*TASK MATERIAL:*

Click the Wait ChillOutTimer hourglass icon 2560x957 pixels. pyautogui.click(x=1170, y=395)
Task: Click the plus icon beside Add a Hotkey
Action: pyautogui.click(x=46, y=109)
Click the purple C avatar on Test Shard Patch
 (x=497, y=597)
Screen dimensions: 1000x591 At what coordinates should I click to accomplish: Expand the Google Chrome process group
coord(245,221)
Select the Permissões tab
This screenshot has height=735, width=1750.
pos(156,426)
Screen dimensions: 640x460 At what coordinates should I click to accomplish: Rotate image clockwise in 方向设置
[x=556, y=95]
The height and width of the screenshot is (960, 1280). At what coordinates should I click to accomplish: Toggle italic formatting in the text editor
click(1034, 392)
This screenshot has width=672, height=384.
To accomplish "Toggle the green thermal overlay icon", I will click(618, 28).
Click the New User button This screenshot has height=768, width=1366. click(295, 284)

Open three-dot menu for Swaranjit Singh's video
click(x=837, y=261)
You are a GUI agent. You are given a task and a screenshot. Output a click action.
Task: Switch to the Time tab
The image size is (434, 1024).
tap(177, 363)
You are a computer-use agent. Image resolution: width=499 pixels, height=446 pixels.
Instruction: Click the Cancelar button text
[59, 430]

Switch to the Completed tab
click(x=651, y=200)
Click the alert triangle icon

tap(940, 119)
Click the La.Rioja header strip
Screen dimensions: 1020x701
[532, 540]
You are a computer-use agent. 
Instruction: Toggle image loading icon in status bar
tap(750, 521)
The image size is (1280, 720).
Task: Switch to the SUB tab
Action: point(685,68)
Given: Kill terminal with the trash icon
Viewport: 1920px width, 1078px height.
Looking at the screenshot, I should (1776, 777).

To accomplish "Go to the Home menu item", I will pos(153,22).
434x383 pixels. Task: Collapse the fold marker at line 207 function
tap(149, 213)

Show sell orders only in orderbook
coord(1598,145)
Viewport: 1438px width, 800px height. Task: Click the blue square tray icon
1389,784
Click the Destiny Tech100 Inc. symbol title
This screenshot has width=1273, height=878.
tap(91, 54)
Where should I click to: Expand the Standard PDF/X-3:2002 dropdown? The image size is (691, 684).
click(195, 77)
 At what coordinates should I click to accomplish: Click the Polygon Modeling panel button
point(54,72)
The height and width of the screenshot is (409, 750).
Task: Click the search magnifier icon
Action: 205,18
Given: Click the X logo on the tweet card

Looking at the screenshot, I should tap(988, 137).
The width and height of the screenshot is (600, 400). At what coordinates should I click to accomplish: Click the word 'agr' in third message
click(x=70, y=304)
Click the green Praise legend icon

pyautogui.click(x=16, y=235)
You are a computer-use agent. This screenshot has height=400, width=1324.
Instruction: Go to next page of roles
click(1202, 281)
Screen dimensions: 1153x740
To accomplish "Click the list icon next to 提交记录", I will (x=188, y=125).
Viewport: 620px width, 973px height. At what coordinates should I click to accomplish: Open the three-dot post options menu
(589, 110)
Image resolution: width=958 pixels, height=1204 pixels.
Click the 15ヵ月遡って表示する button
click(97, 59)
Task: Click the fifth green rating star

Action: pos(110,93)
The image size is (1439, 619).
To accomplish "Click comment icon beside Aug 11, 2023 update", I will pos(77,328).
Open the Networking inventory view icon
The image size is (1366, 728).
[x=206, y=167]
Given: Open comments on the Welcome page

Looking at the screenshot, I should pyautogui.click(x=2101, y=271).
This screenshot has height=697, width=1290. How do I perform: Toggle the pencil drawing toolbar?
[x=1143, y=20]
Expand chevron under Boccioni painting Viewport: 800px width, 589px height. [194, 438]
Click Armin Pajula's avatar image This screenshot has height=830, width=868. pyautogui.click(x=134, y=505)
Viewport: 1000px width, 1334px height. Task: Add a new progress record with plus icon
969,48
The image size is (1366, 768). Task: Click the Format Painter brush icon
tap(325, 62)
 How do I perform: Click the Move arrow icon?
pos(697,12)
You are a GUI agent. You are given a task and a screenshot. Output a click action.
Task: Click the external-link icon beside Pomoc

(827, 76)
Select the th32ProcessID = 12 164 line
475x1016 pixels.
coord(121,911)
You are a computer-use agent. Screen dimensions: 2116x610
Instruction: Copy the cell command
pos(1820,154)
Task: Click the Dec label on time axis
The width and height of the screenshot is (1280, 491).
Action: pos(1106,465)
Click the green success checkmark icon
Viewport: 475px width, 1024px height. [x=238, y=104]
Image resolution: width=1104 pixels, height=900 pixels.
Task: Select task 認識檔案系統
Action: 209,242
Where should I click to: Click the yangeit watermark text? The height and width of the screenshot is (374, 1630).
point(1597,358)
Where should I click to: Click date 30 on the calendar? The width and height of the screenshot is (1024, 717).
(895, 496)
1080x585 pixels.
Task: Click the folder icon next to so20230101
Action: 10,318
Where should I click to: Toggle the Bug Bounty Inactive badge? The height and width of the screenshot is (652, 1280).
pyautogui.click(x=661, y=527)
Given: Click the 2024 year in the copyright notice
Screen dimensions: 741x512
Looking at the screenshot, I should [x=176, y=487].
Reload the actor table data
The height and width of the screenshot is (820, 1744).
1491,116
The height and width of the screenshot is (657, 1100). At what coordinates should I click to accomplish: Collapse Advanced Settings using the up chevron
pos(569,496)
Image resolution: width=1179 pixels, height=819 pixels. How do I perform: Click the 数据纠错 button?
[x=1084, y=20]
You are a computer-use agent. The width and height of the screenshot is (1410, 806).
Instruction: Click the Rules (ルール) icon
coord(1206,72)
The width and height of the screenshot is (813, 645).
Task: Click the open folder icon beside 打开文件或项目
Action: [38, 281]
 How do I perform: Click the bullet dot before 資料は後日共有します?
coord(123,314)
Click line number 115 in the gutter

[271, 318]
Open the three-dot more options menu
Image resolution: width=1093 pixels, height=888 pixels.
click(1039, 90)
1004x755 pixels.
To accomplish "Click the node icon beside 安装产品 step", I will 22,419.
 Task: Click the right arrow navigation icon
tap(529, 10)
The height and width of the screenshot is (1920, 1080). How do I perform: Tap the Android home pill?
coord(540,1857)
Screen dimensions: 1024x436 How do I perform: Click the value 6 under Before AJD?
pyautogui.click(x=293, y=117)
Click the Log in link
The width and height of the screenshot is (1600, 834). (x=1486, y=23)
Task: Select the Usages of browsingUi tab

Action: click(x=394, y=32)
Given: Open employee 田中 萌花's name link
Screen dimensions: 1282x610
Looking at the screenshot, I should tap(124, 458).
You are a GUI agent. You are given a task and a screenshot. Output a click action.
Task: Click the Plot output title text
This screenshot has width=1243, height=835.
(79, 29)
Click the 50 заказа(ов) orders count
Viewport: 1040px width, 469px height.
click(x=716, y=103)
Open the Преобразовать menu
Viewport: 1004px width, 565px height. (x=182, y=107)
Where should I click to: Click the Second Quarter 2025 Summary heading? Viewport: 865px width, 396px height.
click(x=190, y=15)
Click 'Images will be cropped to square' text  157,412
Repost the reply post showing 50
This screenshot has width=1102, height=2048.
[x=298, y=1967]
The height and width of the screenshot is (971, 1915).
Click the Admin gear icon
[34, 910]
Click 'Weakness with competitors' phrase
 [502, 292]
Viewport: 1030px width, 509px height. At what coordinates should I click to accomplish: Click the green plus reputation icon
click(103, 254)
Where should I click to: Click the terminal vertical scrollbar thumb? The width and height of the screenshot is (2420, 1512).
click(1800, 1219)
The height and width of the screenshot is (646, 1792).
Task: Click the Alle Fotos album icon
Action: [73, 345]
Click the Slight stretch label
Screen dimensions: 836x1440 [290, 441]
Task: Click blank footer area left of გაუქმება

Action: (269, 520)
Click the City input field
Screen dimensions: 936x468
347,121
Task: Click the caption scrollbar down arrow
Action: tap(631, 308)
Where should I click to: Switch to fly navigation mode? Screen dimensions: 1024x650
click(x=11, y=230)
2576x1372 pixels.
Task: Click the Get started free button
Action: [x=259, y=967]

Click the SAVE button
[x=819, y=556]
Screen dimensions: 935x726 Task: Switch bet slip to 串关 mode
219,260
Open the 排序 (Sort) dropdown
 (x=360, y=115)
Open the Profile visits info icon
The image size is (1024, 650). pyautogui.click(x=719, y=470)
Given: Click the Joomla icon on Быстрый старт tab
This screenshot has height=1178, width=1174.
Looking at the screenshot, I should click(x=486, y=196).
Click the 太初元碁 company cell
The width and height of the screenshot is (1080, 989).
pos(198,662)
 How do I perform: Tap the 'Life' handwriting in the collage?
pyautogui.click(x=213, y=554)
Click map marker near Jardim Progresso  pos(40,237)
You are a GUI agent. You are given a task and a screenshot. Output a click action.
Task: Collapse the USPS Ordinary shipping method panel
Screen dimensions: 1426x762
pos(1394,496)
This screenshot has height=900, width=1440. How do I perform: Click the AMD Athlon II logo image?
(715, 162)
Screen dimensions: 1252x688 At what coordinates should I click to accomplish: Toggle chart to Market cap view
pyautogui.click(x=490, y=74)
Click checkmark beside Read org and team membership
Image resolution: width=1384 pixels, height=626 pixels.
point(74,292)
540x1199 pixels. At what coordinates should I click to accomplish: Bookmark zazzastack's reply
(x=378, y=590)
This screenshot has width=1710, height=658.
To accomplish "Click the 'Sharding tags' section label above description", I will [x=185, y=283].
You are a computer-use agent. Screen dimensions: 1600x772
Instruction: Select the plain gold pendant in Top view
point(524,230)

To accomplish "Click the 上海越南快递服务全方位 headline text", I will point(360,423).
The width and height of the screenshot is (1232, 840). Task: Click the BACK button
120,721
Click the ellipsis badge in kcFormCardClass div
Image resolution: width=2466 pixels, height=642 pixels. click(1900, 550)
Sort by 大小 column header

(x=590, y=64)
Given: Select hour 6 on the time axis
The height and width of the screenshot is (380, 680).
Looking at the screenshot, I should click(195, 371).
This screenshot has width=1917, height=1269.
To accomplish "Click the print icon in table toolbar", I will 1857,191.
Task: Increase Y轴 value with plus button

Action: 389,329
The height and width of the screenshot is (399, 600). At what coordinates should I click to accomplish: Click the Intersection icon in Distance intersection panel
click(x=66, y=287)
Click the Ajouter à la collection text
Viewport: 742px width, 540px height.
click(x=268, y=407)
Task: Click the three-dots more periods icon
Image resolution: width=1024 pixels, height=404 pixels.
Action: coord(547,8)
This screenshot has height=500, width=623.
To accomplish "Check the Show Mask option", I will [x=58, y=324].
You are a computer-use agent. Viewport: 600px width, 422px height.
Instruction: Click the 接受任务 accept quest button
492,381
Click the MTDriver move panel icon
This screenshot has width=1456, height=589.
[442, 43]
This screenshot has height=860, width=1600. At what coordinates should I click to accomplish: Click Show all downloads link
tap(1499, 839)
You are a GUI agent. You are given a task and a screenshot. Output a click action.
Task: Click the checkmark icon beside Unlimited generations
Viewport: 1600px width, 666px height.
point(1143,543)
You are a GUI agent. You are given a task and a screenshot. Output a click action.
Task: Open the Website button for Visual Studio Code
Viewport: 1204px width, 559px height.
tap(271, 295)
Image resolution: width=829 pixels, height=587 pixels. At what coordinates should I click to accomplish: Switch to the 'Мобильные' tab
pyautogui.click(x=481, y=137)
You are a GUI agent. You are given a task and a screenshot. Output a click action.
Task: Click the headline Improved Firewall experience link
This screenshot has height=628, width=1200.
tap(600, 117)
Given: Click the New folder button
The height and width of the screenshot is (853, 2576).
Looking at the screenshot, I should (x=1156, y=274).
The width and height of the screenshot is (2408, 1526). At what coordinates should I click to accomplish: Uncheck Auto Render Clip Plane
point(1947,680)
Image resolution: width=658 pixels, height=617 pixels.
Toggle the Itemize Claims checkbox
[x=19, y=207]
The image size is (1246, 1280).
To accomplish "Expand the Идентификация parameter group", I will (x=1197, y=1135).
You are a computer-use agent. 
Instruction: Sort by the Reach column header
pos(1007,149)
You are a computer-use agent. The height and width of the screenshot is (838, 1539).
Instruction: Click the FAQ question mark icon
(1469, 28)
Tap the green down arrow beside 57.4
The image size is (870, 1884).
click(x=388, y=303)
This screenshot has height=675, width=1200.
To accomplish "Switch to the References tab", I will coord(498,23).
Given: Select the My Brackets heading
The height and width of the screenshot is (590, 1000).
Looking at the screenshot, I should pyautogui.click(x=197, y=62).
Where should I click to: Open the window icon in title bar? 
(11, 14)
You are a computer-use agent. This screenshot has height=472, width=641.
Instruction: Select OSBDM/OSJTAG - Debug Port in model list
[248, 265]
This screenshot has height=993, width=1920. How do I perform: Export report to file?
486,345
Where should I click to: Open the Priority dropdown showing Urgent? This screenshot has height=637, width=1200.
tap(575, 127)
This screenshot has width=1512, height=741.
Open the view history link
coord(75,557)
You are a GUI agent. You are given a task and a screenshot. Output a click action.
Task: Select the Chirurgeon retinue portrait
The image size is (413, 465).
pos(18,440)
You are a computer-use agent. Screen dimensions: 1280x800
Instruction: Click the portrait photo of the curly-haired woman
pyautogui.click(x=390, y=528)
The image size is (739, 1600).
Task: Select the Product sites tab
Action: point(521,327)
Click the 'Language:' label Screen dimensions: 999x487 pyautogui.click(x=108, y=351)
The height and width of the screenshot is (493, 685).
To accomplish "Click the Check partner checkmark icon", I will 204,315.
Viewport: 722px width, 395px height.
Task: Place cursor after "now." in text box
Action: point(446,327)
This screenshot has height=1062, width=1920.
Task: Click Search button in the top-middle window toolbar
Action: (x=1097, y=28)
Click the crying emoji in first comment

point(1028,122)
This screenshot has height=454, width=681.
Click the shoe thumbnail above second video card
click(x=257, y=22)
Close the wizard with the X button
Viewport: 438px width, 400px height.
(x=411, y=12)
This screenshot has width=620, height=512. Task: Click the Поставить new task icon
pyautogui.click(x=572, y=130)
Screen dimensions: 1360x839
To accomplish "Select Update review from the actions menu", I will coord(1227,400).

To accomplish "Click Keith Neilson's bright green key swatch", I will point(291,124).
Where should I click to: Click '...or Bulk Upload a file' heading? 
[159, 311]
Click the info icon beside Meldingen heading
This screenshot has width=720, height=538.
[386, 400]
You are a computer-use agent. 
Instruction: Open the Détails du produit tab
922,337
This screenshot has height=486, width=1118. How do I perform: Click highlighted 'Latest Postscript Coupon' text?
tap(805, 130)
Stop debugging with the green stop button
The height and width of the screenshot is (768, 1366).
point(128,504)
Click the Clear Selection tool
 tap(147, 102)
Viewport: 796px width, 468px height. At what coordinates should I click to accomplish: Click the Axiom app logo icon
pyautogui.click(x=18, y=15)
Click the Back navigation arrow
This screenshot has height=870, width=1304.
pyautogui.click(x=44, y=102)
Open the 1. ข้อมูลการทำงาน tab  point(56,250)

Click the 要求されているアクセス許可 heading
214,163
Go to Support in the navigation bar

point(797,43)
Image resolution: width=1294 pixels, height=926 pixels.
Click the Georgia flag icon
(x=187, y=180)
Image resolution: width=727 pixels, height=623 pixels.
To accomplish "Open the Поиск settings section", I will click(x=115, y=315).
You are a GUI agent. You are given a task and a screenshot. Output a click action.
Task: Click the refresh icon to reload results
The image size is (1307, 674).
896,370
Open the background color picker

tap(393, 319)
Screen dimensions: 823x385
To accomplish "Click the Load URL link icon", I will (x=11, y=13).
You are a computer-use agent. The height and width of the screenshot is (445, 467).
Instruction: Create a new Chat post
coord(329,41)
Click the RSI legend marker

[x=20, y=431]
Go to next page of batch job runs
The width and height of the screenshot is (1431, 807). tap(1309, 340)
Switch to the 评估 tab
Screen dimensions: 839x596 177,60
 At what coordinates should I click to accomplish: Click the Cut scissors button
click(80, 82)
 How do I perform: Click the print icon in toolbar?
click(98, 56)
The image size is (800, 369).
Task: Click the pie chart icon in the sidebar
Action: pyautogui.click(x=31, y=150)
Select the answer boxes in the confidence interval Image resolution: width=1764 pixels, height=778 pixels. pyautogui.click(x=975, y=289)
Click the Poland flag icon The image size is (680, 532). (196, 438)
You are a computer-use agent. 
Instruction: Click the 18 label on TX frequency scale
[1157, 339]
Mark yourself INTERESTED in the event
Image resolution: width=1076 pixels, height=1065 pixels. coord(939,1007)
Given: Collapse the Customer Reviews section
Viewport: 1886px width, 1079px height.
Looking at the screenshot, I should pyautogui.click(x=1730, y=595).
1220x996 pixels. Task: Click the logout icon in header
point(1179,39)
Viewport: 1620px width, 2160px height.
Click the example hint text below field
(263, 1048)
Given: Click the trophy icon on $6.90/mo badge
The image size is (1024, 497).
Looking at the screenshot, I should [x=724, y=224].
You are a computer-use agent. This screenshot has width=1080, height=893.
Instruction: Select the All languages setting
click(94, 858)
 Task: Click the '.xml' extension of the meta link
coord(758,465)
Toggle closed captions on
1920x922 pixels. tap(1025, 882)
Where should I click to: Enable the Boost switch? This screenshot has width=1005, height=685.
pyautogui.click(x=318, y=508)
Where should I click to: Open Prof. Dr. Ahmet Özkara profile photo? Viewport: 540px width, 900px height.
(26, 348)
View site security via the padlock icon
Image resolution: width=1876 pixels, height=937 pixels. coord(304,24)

*ABOUT THIS TASK:* Whenever a line of the entries contains the string "table", copy that line.

*SOLUTION BELOW:*
Reload the actor table data
To accomplish "Click the print icon in table toolbar", I will 1857,191.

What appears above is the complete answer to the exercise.